On Faith

It’s wrong to worship ‘white Jesus’

Fox News anchor Megyn Kelly sits for a portrait in the News Corp. Building, New York, NY on December 6th, 2013.

Fox News anchor Megyn Kelly sits for a portrait in the News Corp. Building, New York, NY on December 6th, 2013.

Jesus, Christians believe, is God-with-us.  Thus, when someone insists Jesus was “white,” the theological implication is that God is white.

In fact, doesn’t God, in our cultural stereotype, look a lot like Santa? Old white man with a long white beard?

A great illustration of this point happened on Wednesday night when Megyn Kelly declared on her Fox News show that both Santa Claus and Jesus were white.

Jesus and Santa are enormously powerful images for Americans and it is not surprising, as the U.S. is becoming ever more racially diverse, that there would be a visible contest over whether Jesus and Santa are white.

This is the frontline of our struggles over what it means to be an American and a person of faith today. Racial prejudice has actually increased since the election of Barack Obama, as an AP News Poll taken earlier this fall shows.  This is due, I believe, to an increase in racially polarizing rhetoric since President Obama’s election, and it is both culturally and religiously harmful.
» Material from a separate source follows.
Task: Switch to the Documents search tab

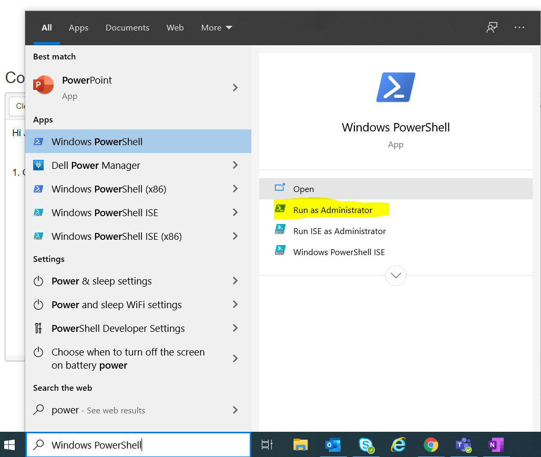Action: point(127,28)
Kelly’s comments were elicited by a piece in Slate, “Santa Claus Should Not Be A White Man Any More,” by Alisha Harris.  Harris writes movingly about the dominant culture white Santa and its effect on her as a kid.

But Alisha Harris’s childhood experience should be disregarded, according to Kelly, because it is contradictory to dominant cultural and religious norms. “Just because it makes you feel uncomfortable doesn’t mean it has to change, you know?” she added. “I mean, Jesus was a white man too. He was a historical figure, that’s a verifiable fact, as is Santa — I just want the kids watching to know that.”
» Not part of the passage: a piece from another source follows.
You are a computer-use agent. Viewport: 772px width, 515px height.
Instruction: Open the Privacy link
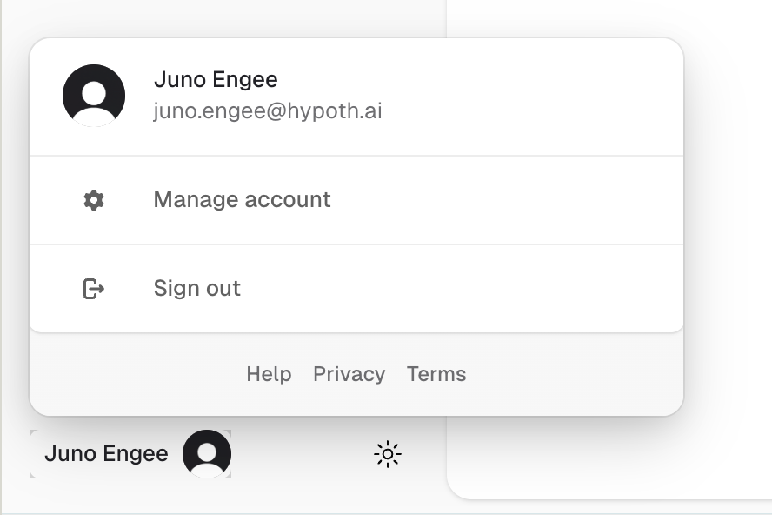point(349,374)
Santa, of course, is a fictional character based on the 4th century Saint Nikolaos of Myra who lived in what is now Turkey.
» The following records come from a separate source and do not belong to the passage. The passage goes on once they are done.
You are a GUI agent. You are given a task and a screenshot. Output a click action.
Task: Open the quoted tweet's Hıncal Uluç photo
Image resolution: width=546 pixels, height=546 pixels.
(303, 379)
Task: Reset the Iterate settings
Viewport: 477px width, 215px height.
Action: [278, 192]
Jesus, however, was an historical figure and he was not “white.”

Jesus was a Jew born in ancient Israel. In 2001, for a BBC series called the “Son of God,” the makers of the show “employed modern forensic techniques to create a model of Christ’s face based on the skull of a 1st century Jewish man.” Their Jesus looks nothing like the delicate featured, European-style Jesus of Renaissance painters. And he has dark skin.

But what is especially crucial in this analysis of the role of religion as an anchor for racism is the title of the BBC Series, that is, “Son of God.” When you say the “Son of God,” that is, Jesus,  is white, you are implying, theologically speaking, that God is white.  Racism doesn’t just happen; it is socially and religiously created and maintained, and the image of God as white is crucial to attempts to maintain racial prejudice and division.

That God is too small for this America and has been, actually, for a long time.

Theologian James Cone put it best, when he wrote, in his chapter “God is Black,” for the textbook in theology I edited, Lift Every Voice: Constructing Christian Theologies from the Underside, “I also believe that ‘God is mother,’ ‘rice,’ ‘red,’ and a host of other things that give life to those whom society condemns to death.”

James Cone reminds us, as does Time Magazine’s Person of the Year, Pope Francis, often does as well, “the universality of God is found in the particularity of the suffering poor.”

God-with-us is God with the poor, the marginalized, the suffering.  Those folks come in all races and ages, but one thing they have in common is that our dominant culture despises and rejects them. But God does not.